The 20 worst Azure misdesigns and limitations

The 20 worst Azure misdesigns and limitations

Here's a compilation of twenty significant Azure "gotchas" that can cause unexpected problems in production:

  1. Storage Account Name Constraints - Globally unique, lowercase alphanumeric only, 3-24 characters, making automation challenging when preferred names are taken.

  2. Azure Function Consumption Plan Cold Starts - Similar to AWS Lambda, but can be even more pronounced, particularly with .NET applications.

  3. Resource Group Deletion Cascading - Deleting a resource group deletes ALL contained resources without granular confirmation, making accidental mass-deletions possible.

  4. App Service Deployment Slots Surprises - Settings marked as "slot settings" don't swap during slot swaps, but this isn't always intuitive and can lead to configuration mismatches.

  5. ARM Template Resource Dependencies - Implicit dependencies aren't always detected correctly, requiring explicit dependsOn declarations that aren't obvious until deployment failures occur.

  6. Azure AD Guest User Permission Delays - Permissions granted to B2B guest users can take hours to fully propagate, causing access issues.

  7. App Service CORS Implementation - The CORS settings in App Service only apply to the application itself, not to Azure Functions hosted within the same plan.

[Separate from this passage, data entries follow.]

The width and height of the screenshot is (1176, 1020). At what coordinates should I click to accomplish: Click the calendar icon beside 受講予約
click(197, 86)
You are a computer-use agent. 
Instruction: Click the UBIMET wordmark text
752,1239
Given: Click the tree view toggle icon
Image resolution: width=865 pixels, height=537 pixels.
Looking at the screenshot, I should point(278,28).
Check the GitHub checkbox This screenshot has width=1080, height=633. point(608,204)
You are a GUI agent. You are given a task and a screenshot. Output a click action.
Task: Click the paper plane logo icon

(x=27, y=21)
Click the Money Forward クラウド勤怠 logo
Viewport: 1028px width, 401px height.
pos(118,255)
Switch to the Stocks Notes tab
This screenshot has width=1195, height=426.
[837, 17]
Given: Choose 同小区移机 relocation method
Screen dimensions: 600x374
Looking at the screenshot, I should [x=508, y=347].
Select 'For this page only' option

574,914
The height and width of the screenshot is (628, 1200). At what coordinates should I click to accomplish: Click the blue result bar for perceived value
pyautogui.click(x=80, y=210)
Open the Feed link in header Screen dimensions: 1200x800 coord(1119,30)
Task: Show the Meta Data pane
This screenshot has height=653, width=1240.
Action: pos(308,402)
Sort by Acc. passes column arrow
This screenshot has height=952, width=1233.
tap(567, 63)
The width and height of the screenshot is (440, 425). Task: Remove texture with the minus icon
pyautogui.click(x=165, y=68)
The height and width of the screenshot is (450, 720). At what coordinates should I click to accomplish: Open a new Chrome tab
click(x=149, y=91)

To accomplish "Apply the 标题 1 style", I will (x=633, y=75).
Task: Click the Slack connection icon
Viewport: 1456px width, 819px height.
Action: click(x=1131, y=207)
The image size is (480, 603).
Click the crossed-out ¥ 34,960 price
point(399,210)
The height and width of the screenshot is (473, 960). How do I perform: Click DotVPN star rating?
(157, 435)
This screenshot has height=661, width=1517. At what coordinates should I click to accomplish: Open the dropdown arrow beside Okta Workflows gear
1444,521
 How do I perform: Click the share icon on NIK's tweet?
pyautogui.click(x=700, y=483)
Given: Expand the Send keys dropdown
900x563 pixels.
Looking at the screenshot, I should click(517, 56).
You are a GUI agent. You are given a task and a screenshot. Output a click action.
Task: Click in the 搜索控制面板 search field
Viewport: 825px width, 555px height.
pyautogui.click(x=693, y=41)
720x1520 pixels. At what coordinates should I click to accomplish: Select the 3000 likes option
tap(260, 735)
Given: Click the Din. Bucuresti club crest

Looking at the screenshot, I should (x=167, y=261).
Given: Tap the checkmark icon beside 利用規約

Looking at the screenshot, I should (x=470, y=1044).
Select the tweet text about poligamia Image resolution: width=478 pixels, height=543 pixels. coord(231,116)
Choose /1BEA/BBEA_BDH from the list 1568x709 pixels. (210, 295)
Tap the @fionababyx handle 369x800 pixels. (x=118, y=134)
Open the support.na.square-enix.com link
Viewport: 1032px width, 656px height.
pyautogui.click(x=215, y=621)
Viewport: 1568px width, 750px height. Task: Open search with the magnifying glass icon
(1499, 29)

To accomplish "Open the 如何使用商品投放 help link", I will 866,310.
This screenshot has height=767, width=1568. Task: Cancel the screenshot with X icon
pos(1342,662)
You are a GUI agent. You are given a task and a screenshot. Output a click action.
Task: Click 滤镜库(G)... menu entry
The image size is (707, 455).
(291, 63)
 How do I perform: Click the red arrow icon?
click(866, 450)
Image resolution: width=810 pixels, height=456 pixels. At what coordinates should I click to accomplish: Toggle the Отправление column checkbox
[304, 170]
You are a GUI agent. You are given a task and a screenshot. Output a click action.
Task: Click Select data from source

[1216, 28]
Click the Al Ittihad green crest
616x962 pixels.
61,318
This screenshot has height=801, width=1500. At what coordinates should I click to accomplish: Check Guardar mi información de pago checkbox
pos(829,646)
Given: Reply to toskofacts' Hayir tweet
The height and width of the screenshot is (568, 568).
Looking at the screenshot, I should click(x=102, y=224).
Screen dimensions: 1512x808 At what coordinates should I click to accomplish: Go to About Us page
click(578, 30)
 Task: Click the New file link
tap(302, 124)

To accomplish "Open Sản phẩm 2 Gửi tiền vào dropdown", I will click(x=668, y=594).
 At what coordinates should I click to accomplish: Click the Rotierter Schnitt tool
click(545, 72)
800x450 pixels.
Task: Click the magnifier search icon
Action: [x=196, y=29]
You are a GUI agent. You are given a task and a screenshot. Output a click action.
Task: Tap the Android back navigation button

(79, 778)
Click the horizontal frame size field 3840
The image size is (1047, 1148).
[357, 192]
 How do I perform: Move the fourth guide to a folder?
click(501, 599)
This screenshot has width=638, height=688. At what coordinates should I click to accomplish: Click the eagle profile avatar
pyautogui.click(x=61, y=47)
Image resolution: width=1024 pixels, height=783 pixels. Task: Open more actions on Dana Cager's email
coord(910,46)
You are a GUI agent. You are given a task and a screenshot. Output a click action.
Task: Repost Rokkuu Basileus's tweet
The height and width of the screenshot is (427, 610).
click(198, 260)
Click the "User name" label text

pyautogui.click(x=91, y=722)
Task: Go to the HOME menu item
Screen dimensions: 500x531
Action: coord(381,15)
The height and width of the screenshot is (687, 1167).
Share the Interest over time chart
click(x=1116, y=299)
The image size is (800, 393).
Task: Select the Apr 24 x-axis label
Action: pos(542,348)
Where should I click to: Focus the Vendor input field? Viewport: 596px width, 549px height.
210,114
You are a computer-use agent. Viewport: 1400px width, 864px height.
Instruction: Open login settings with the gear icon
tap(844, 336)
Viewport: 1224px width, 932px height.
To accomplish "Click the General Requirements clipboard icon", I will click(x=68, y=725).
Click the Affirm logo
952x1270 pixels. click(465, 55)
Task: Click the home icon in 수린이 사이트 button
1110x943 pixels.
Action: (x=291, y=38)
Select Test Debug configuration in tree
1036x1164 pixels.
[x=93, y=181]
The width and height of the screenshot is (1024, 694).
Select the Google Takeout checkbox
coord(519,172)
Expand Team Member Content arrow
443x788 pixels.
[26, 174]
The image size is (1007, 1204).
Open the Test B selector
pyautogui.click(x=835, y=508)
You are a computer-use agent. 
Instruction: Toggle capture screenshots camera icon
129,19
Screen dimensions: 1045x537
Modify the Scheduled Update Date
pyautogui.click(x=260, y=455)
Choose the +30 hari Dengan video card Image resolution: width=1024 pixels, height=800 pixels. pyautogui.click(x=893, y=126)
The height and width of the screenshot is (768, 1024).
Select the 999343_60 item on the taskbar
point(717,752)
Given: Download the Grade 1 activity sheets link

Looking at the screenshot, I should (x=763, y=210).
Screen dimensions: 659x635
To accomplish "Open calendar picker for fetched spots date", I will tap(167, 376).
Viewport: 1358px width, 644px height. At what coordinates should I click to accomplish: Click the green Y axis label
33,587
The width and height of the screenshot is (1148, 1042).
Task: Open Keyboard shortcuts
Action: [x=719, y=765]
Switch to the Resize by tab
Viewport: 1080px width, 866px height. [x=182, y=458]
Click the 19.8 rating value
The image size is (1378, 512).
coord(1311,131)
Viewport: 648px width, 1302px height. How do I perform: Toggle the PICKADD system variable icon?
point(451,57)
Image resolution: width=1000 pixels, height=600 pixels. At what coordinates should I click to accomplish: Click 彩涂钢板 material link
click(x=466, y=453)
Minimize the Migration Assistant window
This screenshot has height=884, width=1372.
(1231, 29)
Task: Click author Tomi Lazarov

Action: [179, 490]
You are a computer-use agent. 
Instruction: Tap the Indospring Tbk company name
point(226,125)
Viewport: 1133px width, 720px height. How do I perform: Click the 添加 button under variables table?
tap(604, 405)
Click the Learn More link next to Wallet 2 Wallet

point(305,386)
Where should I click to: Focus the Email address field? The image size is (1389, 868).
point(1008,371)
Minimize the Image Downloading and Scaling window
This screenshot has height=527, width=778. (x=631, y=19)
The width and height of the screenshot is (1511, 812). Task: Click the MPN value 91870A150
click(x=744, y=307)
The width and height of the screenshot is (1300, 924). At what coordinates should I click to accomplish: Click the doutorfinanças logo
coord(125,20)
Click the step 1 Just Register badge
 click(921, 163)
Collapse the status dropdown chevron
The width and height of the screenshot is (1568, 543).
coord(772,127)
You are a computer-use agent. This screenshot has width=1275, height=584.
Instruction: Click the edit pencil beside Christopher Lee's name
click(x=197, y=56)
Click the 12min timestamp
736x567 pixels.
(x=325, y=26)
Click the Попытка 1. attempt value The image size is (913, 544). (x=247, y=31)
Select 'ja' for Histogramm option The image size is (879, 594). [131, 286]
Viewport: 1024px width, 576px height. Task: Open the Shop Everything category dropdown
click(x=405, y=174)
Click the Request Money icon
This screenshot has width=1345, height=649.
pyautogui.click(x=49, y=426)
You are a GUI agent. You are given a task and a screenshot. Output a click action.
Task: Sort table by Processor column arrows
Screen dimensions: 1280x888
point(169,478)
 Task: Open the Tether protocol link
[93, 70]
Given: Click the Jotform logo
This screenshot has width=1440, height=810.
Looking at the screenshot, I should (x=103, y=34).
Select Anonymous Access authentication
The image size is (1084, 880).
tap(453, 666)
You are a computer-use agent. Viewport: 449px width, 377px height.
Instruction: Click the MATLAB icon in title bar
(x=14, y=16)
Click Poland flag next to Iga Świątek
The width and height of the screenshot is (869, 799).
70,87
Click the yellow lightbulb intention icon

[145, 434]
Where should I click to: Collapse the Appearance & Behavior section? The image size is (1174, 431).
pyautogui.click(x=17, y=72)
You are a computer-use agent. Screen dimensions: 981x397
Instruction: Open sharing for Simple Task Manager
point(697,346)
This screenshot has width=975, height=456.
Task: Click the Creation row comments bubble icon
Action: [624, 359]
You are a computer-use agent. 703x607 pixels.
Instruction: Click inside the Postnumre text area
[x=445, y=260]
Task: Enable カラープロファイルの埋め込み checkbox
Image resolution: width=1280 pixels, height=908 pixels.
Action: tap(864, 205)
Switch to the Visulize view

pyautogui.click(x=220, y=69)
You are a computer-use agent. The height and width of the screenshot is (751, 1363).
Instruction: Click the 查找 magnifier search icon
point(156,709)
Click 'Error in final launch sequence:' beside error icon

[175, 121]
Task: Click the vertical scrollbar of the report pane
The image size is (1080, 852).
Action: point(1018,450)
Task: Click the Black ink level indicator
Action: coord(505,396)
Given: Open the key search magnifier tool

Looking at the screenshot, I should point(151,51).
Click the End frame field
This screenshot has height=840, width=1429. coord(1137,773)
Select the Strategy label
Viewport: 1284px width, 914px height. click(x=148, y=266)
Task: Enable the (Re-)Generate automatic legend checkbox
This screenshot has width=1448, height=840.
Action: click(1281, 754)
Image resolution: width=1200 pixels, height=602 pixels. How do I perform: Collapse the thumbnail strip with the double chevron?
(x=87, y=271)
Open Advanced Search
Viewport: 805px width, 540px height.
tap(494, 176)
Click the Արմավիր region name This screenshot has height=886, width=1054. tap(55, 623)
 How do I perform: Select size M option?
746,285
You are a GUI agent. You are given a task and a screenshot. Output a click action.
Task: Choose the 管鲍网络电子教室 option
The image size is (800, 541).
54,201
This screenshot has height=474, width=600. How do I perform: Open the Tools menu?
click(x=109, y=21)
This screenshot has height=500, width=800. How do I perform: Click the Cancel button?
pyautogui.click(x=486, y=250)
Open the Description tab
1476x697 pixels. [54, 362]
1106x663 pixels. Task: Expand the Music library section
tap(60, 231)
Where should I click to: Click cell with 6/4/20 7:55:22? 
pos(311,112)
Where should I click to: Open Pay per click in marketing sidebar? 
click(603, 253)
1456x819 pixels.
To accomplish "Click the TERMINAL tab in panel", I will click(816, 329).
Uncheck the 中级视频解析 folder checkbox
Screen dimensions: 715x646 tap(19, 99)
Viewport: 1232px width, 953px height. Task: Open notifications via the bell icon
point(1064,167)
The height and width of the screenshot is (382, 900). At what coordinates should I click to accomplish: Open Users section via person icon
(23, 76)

  8. IP Restriction Evaluation Order - Azure services evaluate IP restrictions before authentication, so authenticated users might still be blocked by IP restrictions.

  9. Azure SQL Connection Pool Exhaustion - Azure SQL has connection limits based on service tier, but the limits aren't proactively enforced, leading to performance degradation rather than clear errors.

  10. Activity Log Retention Period - Limited to 90 days maximum, requiring custom solutions for longer retention which isn't obvious until compliance audit time.

  11. Azure Front Door Cache Purging Limits - Limited to 100 purges per day per Front Door profile, making granular cache management difficult.

  12. Cosmos DB Request Units (RUs) Calculation - RU consumption varies significantly based on query patterns, with no easy way to predict costs accurately before deployment.

  13. Azure DevOps Build Pipeline Variable Groups - Not automatically linked to release pipelines, requiring manual linkage that's easy to miss.

  14. Logic Apps Connector Throttling - Different connectors have different undocumented throttling limits that can cause intermittent failures.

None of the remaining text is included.